# mag size for rabbits and squirrels?



## flyfisher117 (Jun 29, 2009)

If i were to come down to utah with my Ruger 10/22 am i legal to use my 25 round clip for rabbit and squirrel hunting? What about pests like *****?

And while im here asking are Red dot sights legal for rabbit and squirrel? like the $50 tru glo red dots


----------



## Wind In His Hair (Dec 31, 2009)

Yes, yes, and yes.


----------



## reb8600 (Sep 8, 2007)

Check the law on hunting squirrels. You can only hunt jack rabbit without a license, no cotton tails. ***** I would use something larger unless you are getting close to them.


----------



## Fishrmn (Sep 14, 2007)

From the Utah Code:


> R657-19-5. Nongame Mammal Species - Certificate of Registration Not Required.
> (1) All nongame mammal species not listed in Section R657-19-4 as requiring a certificate of registration, may be taken:
> 
> *(a) without a certificate of registration;
> ...


Fishrmn


----------



## flyfisher117 (Jun 29, 2009)

... Not sure why im not getting emails when i get replys but...

What are Utahs wardens like if you are using an Ar-15 style rifle? Even if its a .22 do they get pretty bent out of shape?


----------



## Wind In His Hair (Dec 31, 2009)

Everything you need to know about rabbit hunting in Utah is right here:

http://wildlife.utah.gov/guidebooks/2010_pdfs/2010-11_upland_game.pdf

There is no restriction on magazine capacity, or even caliber for rabbits, so the wardens won't care what your gun looks like. Just nothing full-auto capable. I've never been hassled, and I don't know anyone who has. A typical rabbit drive amongst my group usually involves at least one person with a semi-automatic of some sort.

Reb is right. The squirrels are kinda "iffy", better check with someone in DWR about that. We aren't really known for being a squirrel hunting destination. Cottontails and snowshoes require a license and have a season and bag limits. The season is closed, it is usually September-February. Jackrabbits can be hunted year round with no license and have no bag limit. So if you're coming down before September all you can hunt is jacks.


----------



## flyfisher117 (Jun 29, 2009)

Squirrels arent the main target my dad just has a buddy down there with property and its got a few small little ground squirrel towns, not even sure if i would go out to his property just want to have my options open. And im not into hunting cottontails, theyre to small and fuzzy id rather try to get a picture of one.

Only reason im curious about looks of guns is because some wardens just flat out despise the AR platform and if they see someone hunting with them they get a bit over inflated and like to pester the hunter.


----------



## Guest (Mar 13, 2011)

flyfisher117 said:


> ... Not sure why im not getting emails when i get replys but...
> 
> What are Utahs wardens like if you are using an Ar-15 style rifle? Even if its a .22 do they get pretty bent out of shape?


utah fish cops get bent out of shape if you sneeze in their presence... they get mad over the dumbest things. i wouldnt worry too much about what they have to say as long as you are legal 100% of the time 8)


----------



## Fishrmn (Sep 14, 2007)

Wind In His Hair said:


> Everything you need to know about rabbit hunting in Utah is right here:
> 
> http://wildlife.utah.gov/guidebooks/2010_pdfs/2010-11_upland_game.pdf
> 
> ...





> Weapon and ammunition
> requirements
> 50 CFR 20.21, Utah Code § 23-20-3 and Utah Admin. Rule R657-6-6 and R657-6-7
> *Upland game* may be taken with a shotgun no larger than 10 gauge, a handgun or with archery equipment. Ammunition for shotguns and handguns must be one-half ounce or more of shot between sizes no. 2 and no. 8.
> ...


It doesn't say you can't use full auto on jack rabbits. You can't use them on Upland Game Animals. Jacks, coyotes, red fox, squirrels *aren't* considered Upland Game.

Fishrmn


----------

GIVEN EXERCISE 1:
Using the forum thread, state whether each statement agrees with it. Answer yes or no, and quote the deciding words.
(a) Jackrabbits may be hunted year round without a license.
(b) The upland game rules quoted in the thread allow shotguns no larger than 12 gauge.
(c) flyfisher117 wants to hunt cottontails.
The forum thread and the records are independent of each other.

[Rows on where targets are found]
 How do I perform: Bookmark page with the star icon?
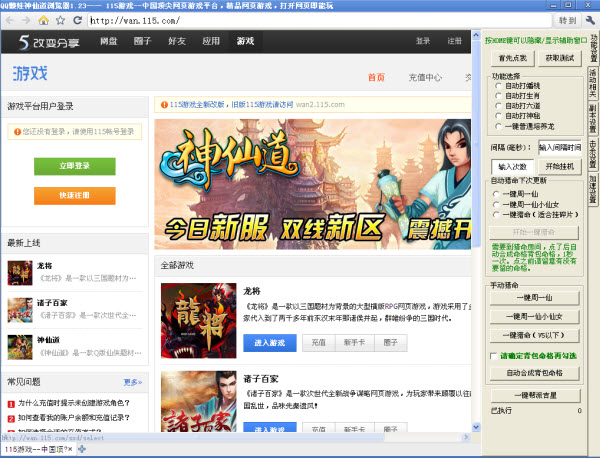(x=60, y=20)
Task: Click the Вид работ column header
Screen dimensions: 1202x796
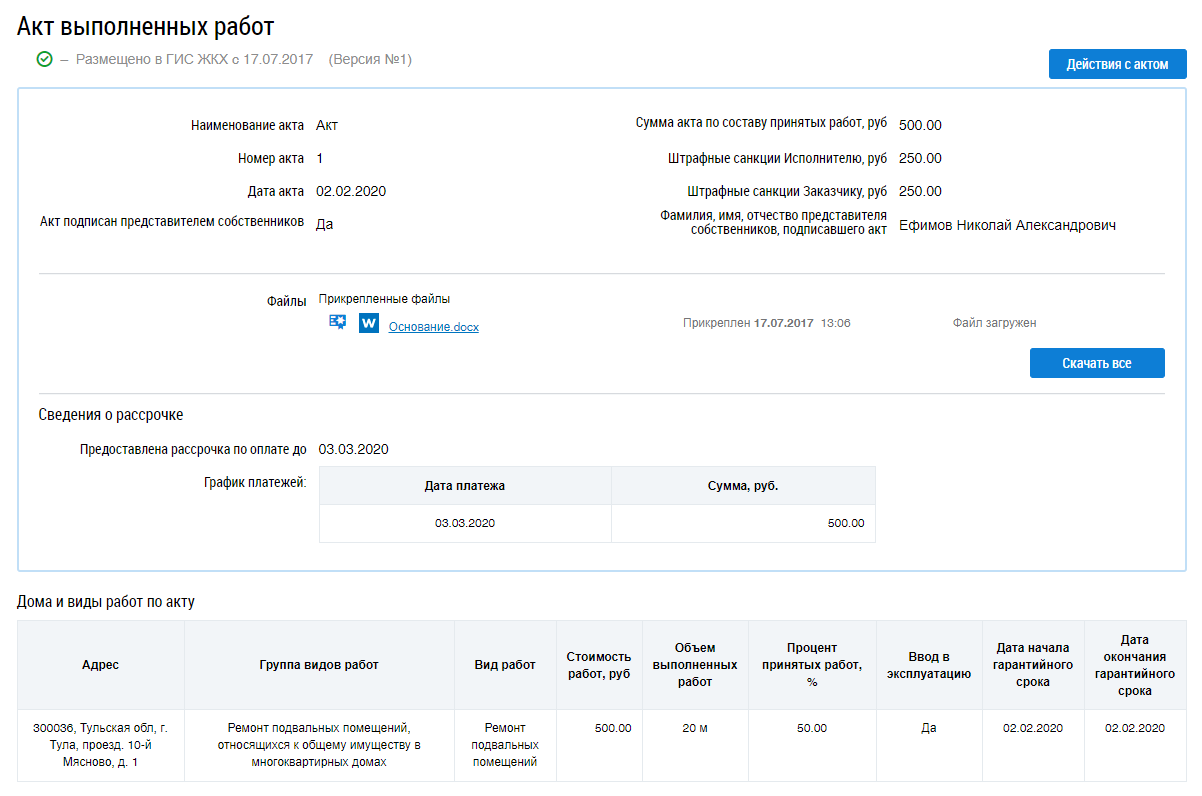Action: click(505, 665)
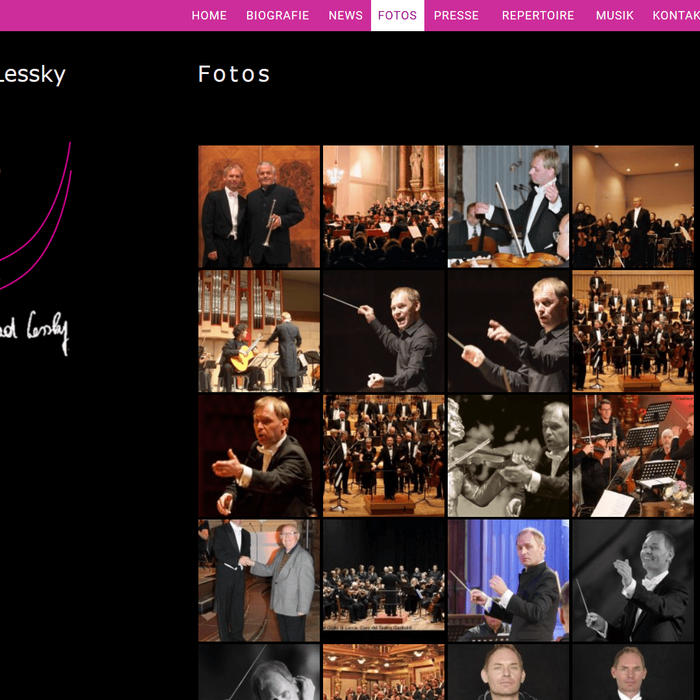The height and width of the screenshot is (700, 700).
Task: Select the active FOTOS tab
Action: click(x=397, y=16)
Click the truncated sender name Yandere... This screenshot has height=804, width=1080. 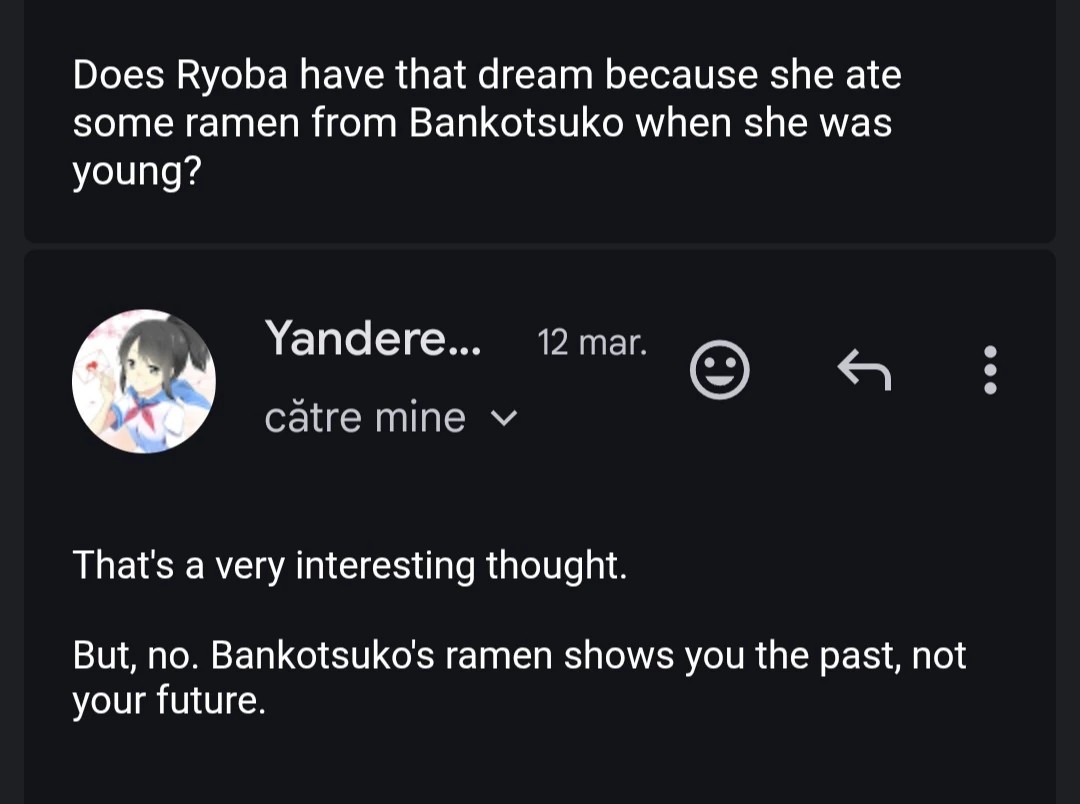(373, 341)
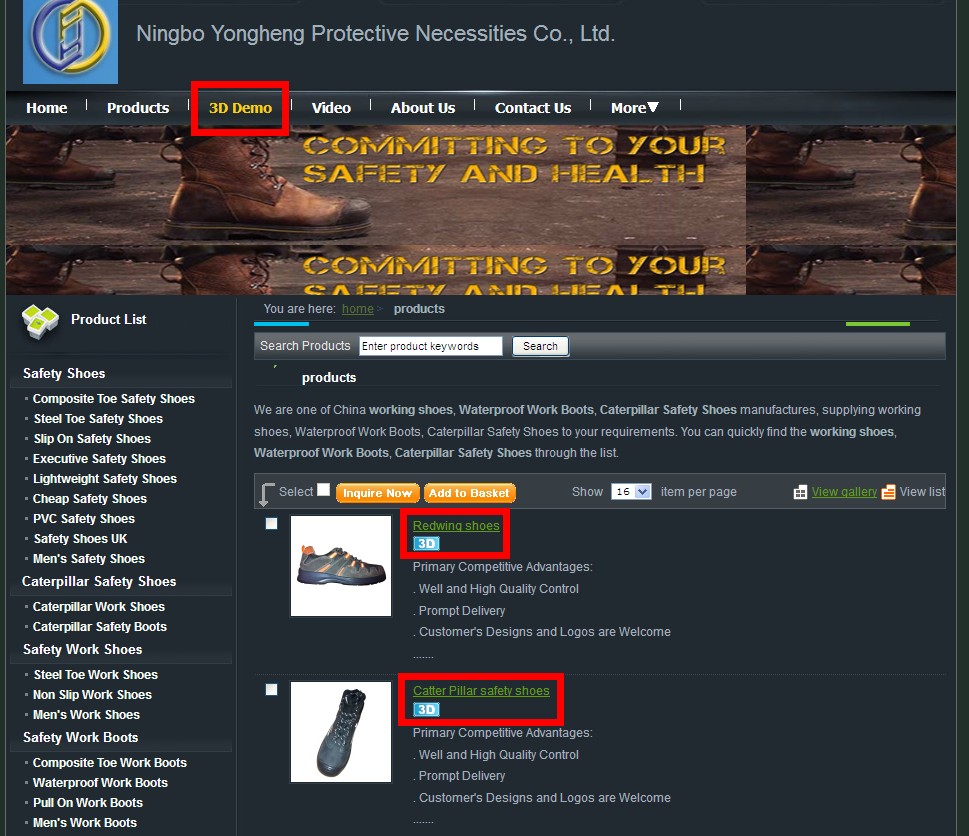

GIVEN EXERCISE 2: Find every line of the records that contains the string "Task", and copy each of those lines.

RESULT 1:
(a) Yes: "Jackrabbits can be hunted year round with no license and have no bag limit."
(b) No: "a shotgun no larger than 10 gauge"
(c) No: "And im not into hunting cottontails, theyre to small and fuzzy id rather try to get a picture of one."

RESULT 2:
Task: Click the Вид работ column header
Task: Select the active FOTOS tab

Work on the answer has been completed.